Celia Mooradian, MLIS ✷
Disability Services Provider
Superwell Specialties.
Gifted-Specific Support
Although we tend to talk about our clients’ experiences [at Options for College Success] as "neurodivergent," we would not bar clientele that identify as gifted!
Creative-Specific Support (Individual, Group)
Our agency offers weekly group programming for creative writers and artists of all media types. We also host special improv and performance workshops with Piven Theatre.
In individual appointments, I incorporate my 10 years of dance instruction so participants can develop their own body-mind connections, find novel ways of regulating their nervous systems during sensory over- or underwhelm, and practice co-regulation in safe ways.
I find that most of our creative clients are visual thinkers--for visual thinkers, we provide opportunities to process information and experiences by creating visual art, using visual organizers/planners, and collaborate to develop visual modes of communication in individual appointments.
Neurodivergent-Specific Support (Individual, Parent, Family, Group)
Our agency provides post-secondary transition services to neurodivergent young adults (age 17+) to enable them to live autonomously within their community. Care plans are individualized to best meet the actual needs and goals of our clients. Individual services encompass all areas of post-secondary life, from academic and vocational coaching, to support navigating and managing state and federal benefits, to in-home case management for individuals with higher support needs, as well as ongoing social-emotional support in navigating a world not designed for us.
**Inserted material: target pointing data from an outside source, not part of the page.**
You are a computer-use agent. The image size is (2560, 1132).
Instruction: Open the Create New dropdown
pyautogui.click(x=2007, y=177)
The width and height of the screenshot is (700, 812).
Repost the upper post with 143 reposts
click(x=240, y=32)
Because our staff is entirely neurodivergent, the group program curricula we've developed center neurodivergent perspectives and experiences and directly address neurodivergent needs, questions, and interests.
The neurodivergent community is at much higher risk for developmental, social, and physical trauma, so all of our services are trauma-informed. Our services are also sensory-safe. All services can be adjusted to meet clients' sensory and physical accessibility needs, our center hosts a sensory decompression room, and has ADA compliant entryways and bathrooms.
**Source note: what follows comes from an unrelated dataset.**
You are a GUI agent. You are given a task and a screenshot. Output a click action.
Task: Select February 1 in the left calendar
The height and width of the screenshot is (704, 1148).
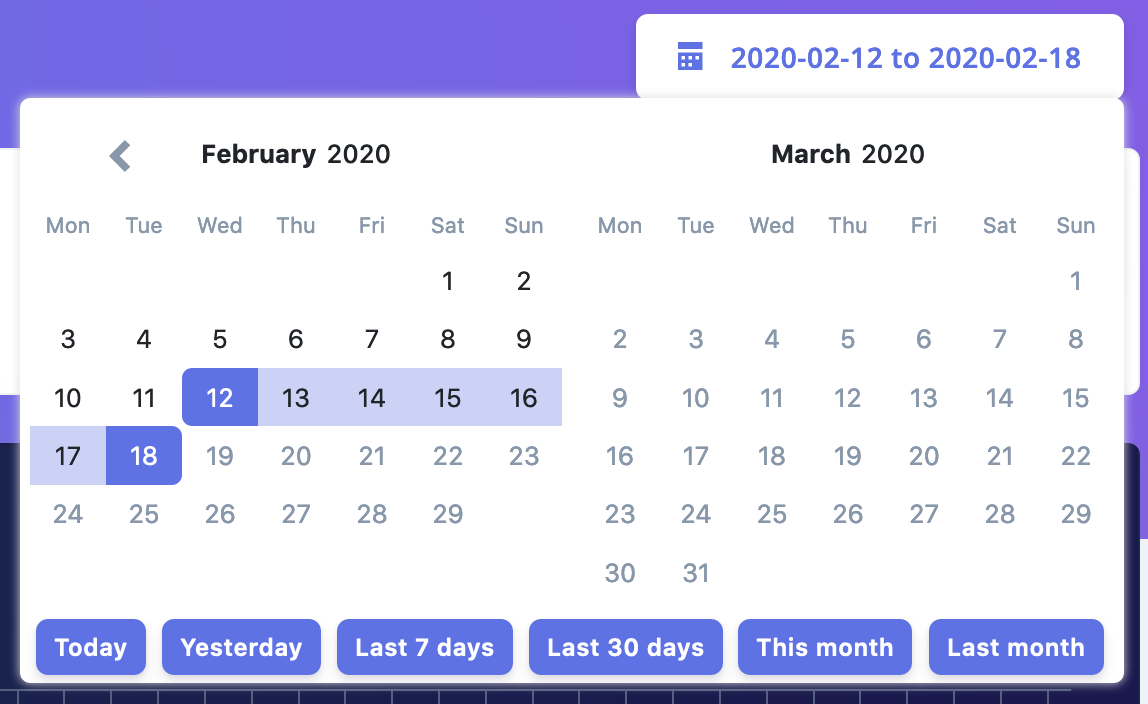(447, 281)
Other Areas of Specialization:
Autism/ASD
Learning Disabilities
ADHD
Fun Stuff.
How do your clients describe you?
The piece of feedback I routinely get is that my clients feel (often for the first time in their lives) safe to be fully themselves.
What are your favorite books?
Rose (1988), Li Young Lee (poetry); Crying in H-Mart (2021), Michelle Zauner (memoir); Teaching to Transgress: Education as the Practice of Freedom (1994), bell hooks (non-fiction); Tale of Genji (2001), Murasaki Shikibu, trans. Royall Tyler (fiction); Neuroqueer Heresies (2021), Nick Walker (non-fiction)
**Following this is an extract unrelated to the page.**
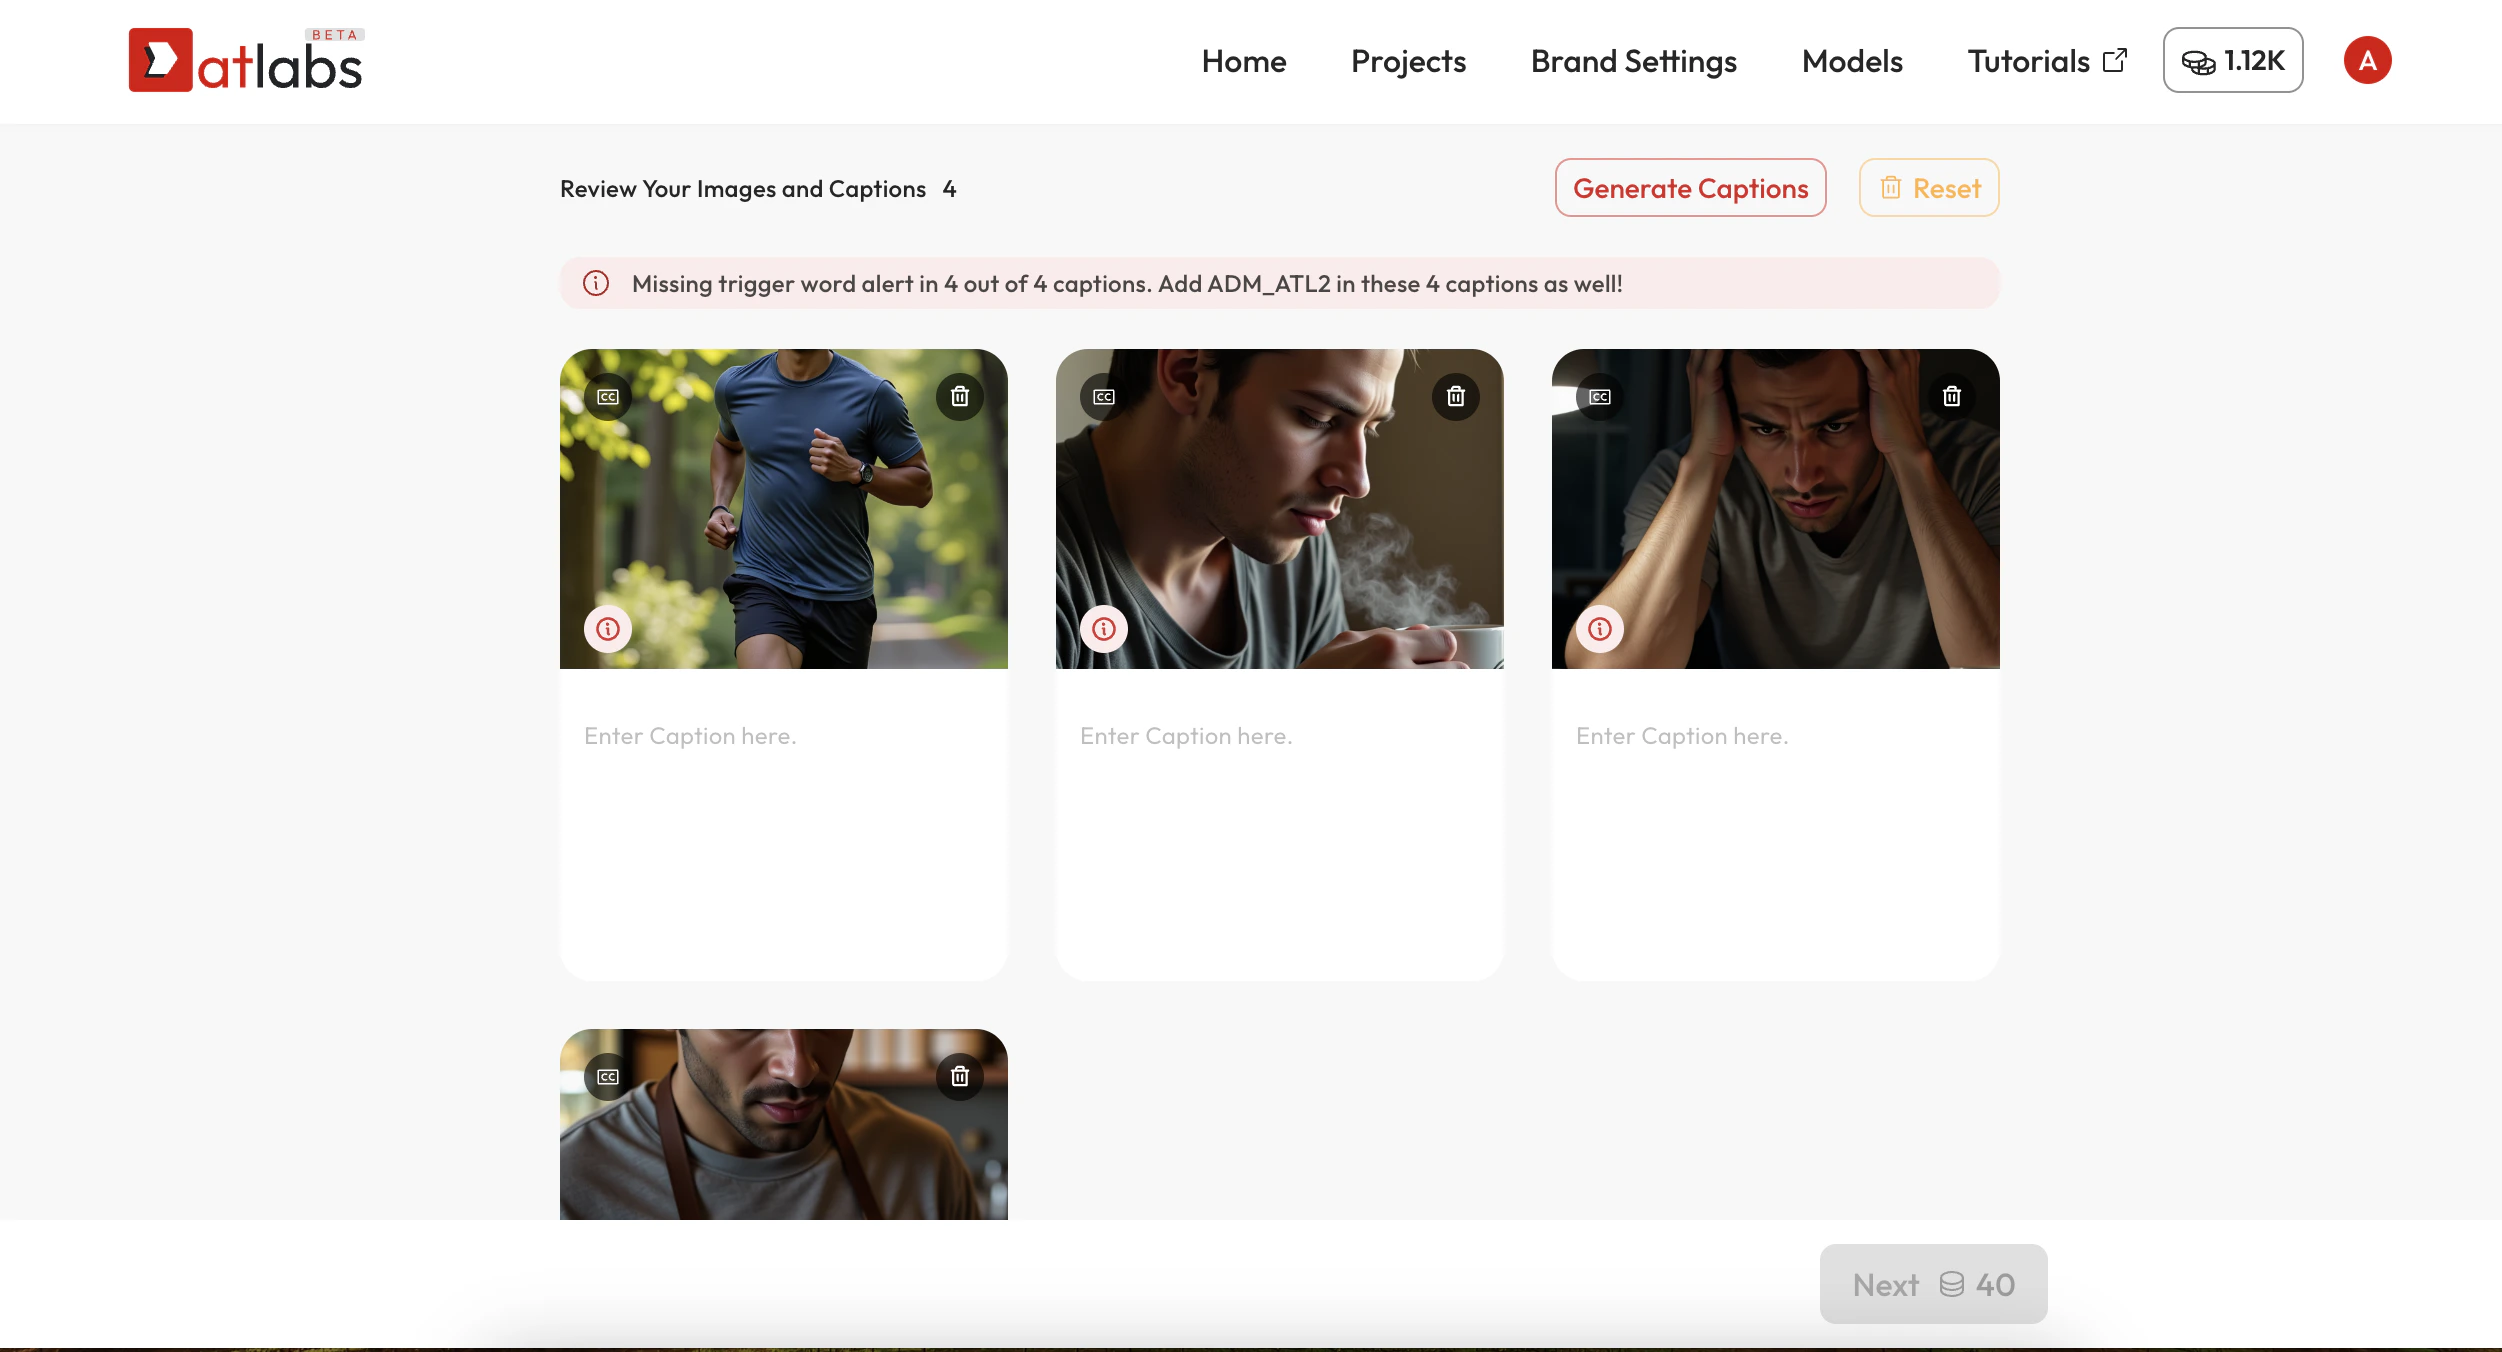Image resolution: width=2502 pixels, height=1352 pixels.
Task: Click the caption icon on the stressed man image
Action: tap(1600, 397)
What is one of your quirks/special talents?
I've set the high score on Frogger at every arcade I've been to!
What are your creative outlets?
My executive dysfunction means I cannot function unless I approach everything as a creative process. But some creative *practices* I am devoted to include teaching vernacular jazz dances, writing and translating poetry, and expressing/exploring my own visual & tactile experiences through mixed media projects.
What would you do with $10M USD?
If our agency received $10M, I would build a space to house the neurodivergence book and resource collection we've been slowly developing and cataloging! My dream for our agency is to circulate neurodiversity-affirming resources on neurodivergence at no cost to other neurodivergent folks looking to learn more about themselves, to parents of neurodivergent kids navigating life post-Dx, and to other service providers, educators, and librarians. We would also have a "library of things," i.e. adaptive technologies (cooking equipment, AAC, mobility devices, etc) that library users could check out.